Many traditional Cameroonian dances follow strict choreography, although improvisation is common. Dancers move different parts of the body independently, focusing motion on more than one area. Dances are often associated with specific regalia or props. Traditional objects used include leather fans and small pieces of cloth. In the grasslands, masks are common. The gourna of the Tupuri incorporates long sticks that dancers carry upright in a circle.

==Popular dance==
Popular dance is within the purview of urban bars, nightclubs, and private parties, although it has grown more popular in rural areas. DJs provide the music as dancers move about and drink beer or palm wine. Unlike traditional dances, popular dancing allows the sexes to mingle. Cameroon's most popular native musical genres, bikutsi and makossa, are styles of dance music. Cameroon has imported a number of popular dances from abroad, including the maringa from Ghana in the 1850s, the ashiko from Nigeria in the 1920s, and the abele from Nigeria more recently. Popular non-Cameroonian dance music includes Nigerian highlife and American hip-hop. In 2000, the government of the Southwest Province banned mapouka, a dance imported from Côte d'Ivoire, for its sexual nature. European dance, such as ballet, is popular among wealthy urban Cameroonians.

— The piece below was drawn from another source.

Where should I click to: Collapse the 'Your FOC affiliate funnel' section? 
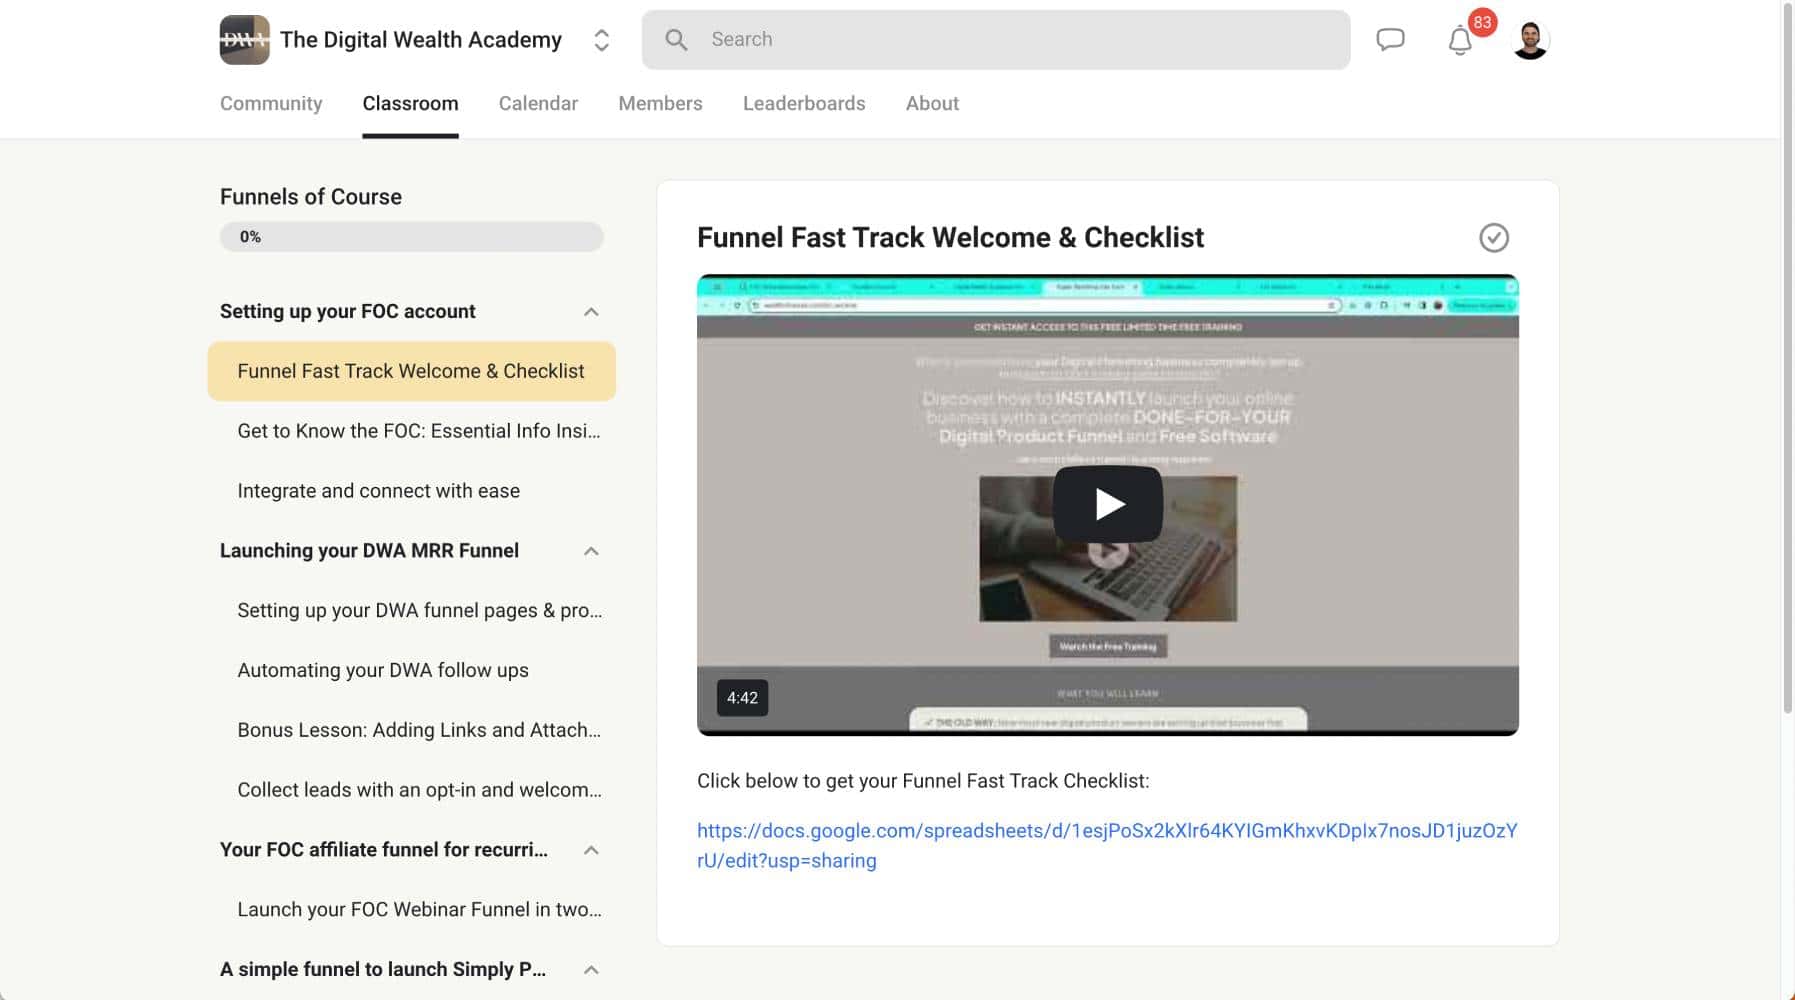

Dance has become an important vehicle of social commentary and political protest. While the popular press can be muzzled by the government, dancers in the street are freer to express their discontent with—or support for—government policies or political parties. Opponents of Cameroon's first president, Ahmadou Ahidjo, danced to show their disapproval. Other popular dances commemorate historical events from Cameroonian history.